## What the task requires:
What you return must be every line below that includes the word "will".

## Data excerpts:
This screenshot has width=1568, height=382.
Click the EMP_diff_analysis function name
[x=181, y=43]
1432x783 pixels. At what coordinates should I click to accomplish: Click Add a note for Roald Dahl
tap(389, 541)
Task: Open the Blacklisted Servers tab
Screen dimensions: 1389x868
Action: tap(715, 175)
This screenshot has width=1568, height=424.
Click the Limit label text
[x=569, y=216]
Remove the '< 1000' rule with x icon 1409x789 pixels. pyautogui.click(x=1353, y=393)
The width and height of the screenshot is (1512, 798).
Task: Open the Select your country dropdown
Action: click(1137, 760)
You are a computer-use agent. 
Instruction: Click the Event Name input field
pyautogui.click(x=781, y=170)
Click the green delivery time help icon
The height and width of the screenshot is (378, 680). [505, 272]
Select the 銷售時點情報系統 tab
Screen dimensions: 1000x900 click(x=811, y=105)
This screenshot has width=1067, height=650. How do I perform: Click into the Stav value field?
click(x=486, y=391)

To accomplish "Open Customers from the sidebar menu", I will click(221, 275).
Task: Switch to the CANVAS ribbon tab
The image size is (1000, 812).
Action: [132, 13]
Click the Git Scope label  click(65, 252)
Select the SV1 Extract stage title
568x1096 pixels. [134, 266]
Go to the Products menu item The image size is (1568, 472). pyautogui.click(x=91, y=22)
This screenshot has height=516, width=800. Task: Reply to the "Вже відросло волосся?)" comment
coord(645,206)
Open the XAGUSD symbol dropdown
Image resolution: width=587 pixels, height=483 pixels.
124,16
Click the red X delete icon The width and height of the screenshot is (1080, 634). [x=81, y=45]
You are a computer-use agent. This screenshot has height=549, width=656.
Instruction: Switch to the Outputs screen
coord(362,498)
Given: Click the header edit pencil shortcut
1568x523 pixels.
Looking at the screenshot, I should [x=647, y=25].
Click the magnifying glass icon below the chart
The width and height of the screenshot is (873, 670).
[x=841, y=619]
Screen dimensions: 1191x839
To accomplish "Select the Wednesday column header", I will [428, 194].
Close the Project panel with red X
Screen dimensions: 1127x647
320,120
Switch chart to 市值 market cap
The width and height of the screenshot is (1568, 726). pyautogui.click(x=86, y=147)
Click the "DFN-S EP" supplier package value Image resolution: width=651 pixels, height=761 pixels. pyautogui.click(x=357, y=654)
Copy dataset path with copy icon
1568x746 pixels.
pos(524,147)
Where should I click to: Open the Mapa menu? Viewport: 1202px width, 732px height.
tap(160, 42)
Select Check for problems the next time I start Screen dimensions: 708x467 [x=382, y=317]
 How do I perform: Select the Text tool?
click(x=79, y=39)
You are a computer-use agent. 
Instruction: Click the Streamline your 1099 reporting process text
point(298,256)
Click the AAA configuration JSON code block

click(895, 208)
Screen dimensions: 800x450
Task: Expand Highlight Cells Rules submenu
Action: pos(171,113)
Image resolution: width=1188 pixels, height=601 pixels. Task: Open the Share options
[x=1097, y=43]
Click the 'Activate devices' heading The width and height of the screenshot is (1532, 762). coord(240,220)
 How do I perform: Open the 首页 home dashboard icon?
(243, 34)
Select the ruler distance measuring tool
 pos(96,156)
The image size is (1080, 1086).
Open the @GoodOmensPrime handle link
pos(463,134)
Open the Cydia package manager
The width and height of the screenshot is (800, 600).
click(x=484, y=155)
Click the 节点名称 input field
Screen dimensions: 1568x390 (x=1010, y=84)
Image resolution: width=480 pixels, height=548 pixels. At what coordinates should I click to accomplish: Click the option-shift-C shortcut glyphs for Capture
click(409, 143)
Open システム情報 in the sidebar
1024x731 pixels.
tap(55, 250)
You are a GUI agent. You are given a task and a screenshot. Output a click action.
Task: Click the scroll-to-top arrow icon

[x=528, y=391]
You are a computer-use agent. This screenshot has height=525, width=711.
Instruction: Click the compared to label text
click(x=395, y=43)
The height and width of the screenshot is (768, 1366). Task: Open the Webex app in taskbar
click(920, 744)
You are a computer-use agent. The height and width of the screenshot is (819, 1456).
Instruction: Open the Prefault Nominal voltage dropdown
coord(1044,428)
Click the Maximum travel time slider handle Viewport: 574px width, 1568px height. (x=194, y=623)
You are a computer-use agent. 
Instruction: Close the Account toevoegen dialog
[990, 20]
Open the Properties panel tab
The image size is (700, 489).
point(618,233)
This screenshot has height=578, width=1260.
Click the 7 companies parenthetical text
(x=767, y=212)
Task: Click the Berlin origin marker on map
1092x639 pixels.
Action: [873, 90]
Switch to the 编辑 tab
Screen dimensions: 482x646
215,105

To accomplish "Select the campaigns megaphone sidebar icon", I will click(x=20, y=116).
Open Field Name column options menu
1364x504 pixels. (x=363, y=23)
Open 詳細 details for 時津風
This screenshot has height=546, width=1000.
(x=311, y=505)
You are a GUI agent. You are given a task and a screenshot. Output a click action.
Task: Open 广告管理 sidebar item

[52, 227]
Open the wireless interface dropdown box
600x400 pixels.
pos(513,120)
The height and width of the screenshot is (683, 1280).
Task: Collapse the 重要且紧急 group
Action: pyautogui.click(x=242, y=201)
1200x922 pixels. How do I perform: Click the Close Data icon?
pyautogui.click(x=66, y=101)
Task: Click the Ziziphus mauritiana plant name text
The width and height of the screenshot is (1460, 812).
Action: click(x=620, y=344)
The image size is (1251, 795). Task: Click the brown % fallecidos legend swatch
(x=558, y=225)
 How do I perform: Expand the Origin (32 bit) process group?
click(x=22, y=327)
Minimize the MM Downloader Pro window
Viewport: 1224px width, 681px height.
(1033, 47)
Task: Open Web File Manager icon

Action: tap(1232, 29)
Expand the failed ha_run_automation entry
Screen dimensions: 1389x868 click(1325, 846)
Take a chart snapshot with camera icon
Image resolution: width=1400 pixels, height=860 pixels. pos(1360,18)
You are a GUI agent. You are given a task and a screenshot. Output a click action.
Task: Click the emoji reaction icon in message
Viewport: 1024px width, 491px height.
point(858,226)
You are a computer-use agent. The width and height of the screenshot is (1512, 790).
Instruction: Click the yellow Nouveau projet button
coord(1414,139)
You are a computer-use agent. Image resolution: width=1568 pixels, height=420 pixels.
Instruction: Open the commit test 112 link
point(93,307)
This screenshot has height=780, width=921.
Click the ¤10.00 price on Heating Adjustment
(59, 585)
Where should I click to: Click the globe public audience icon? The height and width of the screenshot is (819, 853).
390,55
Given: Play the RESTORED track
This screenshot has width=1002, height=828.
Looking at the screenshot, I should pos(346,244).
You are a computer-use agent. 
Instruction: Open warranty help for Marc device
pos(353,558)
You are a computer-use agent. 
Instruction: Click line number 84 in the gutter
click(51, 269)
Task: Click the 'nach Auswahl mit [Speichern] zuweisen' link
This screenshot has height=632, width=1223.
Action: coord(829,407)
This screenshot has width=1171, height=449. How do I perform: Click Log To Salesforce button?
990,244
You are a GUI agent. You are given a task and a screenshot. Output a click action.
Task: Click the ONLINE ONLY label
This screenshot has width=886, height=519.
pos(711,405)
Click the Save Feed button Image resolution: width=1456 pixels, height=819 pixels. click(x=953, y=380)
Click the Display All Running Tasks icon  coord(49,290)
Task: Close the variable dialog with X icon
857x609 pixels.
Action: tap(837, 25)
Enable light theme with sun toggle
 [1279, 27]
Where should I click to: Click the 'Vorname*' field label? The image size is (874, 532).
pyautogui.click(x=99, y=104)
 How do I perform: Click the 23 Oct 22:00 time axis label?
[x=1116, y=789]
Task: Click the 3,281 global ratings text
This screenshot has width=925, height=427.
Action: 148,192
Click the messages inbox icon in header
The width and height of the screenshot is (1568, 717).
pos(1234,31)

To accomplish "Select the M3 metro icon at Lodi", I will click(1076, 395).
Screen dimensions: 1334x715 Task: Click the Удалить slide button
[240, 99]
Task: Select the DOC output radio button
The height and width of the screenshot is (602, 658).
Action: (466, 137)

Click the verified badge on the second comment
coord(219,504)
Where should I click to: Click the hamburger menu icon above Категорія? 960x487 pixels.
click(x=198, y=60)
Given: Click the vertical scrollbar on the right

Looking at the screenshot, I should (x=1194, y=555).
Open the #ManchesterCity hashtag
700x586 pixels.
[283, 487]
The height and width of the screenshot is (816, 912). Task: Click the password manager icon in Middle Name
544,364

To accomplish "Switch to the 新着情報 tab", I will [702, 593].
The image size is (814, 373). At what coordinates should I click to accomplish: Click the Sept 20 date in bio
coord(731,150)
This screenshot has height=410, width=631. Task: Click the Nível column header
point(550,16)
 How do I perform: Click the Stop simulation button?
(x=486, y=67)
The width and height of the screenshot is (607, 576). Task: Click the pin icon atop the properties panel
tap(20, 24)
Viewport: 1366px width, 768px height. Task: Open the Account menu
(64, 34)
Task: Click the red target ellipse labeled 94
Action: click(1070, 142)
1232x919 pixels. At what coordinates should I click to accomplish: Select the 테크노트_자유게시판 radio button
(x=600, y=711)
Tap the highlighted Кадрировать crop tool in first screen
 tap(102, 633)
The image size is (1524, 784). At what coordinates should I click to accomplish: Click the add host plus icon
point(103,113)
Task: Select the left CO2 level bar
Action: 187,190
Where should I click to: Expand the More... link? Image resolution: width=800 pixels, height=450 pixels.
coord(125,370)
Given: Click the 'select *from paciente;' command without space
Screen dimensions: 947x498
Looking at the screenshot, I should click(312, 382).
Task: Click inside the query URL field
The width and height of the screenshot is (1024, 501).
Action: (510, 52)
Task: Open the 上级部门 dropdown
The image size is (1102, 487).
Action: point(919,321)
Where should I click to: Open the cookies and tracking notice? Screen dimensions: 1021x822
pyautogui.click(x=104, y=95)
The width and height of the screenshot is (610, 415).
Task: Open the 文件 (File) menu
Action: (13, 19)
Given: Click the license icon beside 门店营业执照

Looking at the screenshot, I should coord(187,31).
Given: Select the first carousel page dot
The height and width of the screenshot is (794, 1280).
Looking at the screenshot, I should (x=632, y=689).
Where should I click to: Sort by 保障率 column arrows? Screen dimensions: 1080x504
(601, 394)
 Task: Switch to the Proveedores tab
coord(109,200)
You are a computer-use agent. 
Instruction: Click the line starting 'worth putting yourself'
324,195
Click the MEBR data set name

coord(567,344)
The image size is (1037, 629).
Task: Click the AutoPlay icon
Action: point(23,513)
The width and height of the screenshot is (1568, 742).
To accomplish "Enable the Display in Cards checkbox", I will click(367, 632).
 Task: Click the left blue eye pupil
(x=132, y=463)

## Output for this exercise:
To accomplish "Open Customers from the sidebar menu", I will click(221, 275).
To accomplish "Select the Wednesday column header", I will [428, 194].
To accomplish "Select the campaigns megaphone sidebar icon", I will click(x=20, y=116).
To accomplish "Select the M3 metro icon at Lodi", I will click(1076, 395).
To accomplish "Switch to the 新着情報 tab", I will [702, 593].
To accomplish "Enable the Display in Cards checkbox", I will click(367, 632).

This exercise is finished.